Question: Small dogs of the Dow and other beginner friendly ideas

Discussion in 'Learn how to trade or invest by asking questions' started by Pimemoriam, Sep 29, 2017.

  1. Pimemoriam

    Pimemoriam New Member

    First of all hello everybody!

    I am currently 21 years old living in Germany and studying mechanical engineering.

    Recently I had the chance to do my bachelor thesis at a big company and they pay good money for it. Because I am also an avid photographer I recently spent a large part of my savings to acquire new gear. Even though I don’t regret doing that at all I still feel like I should start working on a regular saving plan and decided now that I have a (for me) large income of 800€ a month I could invest 500€ a month in stocks.

    I am totally fine with the risks involved as long as the idea behind it is long term saving and money appreciation. I realise that I could potentially (although unlikely) lose money for a decade before the market is favorable for me and I start to generate some extra money (which I would reinvest). I have now spent the last 2 weeks reading several books and plowing through websites and posts and I have to say the more I learned the less I seem to know. From what I know the small dogs of the Dow strategy might be a good strategy to employ as it is very simple and apparently the only requirement is discipline over a long period.

    Thing is I have also read several posts saying it is all bogus and one should rather buy large indexes.
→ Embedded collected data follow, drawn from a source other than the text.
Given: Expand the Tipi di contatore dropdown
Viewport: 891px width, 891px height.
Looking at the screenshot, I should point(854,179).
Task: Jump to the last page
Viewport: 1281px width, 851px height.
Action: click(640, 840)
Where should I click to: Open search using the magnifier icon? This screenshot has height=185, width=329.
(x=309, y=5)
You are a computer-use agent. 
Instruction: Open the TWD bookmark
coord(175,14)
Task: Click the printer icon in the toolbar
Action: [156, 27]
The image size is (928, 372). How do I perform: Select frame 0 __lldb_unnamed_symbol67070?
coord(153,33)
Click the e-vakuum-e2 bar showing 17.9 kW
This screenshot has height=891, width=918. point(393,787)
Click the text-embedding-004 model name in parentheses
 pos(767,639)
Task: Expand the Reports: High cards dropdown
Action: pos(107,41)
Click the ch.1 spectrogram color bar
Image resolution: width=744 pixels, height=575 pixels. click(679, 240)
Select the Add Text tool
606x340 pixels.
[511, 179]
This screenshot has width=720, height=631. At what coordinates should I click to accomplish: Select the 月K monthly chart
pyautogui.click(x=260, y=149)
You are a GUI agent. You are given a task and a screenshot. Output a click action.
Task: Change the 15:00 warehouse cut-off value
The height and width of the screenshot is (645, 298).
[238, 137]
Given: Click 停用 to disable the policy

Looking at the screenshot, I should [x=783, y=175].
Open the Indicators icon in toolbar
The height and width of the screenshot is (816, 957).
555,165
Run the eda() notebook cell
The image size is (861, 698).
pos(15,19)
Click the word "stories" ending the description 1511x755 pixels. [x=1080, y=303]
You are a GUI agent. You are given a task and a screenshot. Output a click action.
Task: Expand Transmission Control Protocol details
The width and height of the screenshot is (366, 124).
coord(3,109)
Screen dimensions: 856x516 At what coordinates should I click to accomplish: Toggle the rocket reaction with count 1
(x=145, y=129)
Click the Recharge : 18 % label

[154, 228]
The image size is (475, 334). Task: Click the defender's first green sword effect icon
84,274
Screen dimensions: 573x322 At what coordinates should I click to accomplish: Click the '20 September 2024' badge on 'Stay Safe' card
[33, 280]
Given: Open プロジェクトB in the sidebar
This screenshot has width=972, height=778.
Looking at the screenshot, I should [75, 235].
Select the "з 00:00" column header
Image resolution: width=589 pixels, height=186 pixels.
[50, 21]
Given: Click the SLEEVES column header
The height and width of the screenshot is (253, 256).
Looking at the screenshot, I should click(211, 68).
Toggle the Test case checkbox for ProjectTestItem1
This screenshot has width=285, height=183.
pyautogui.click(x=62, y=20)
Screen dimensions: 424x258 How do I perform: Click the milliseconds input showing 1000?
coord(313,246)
    I also looked at the current small dogs as well and it seemed like buying Coca-Cola, General Electrics and Pfizer seemed like a really stupid idea so only Intel and Cisco Systems are good stocks to invest in at the moment and for the future. I assumed this is due to the nature of the strategy and the idea was that the 2 good ones would bail out the bad ones and at some point one of those 3 weak ones would maybe become a good stock and bail out other bad ones and so on. Now the obvious idea was to not buy those 3 weak ones and replace them with better looking ones. Thing is I can’t believe it would be that simple to improve this strategy and I’m afraid by trying a stunt like that I might ruin the overall idea of the strategy and that way simply lose money. Is there something I am missing or is modifying the Dogs strategy a valid approach?

    I had the feeling the strategy was mostly designed for people who do not want to spend the time to look after their investment and just set it and forget it. So if I was willing to spend the time would it be realistic to improve that strategy?

    Again thanks a lot for your help and please feel free to correct me on any mistakes I might have made.
    Last edited by a moderator: Oct 2, 2017
  2. Acstudio

    Acstudio Well-Known Member won penny contest 44x won weekly contest 40x won weekly contest 41x simulator winner 20x

    I believe buying something when it is down is as good a strategy as any and I wouldn't limit myself to the DOW. And if you want to actually increase your probability of profit learn how to sell options against stock positions to reduce cost basis over time...see "covered call" for starters.

    If your goal is to outperform a benchmark, in this case the DOW, the only way to do that and get predictable results is by lowering your cost basis. And the only way to lower cost basis is to give up potential upside by selling something against it. As in a "covered call".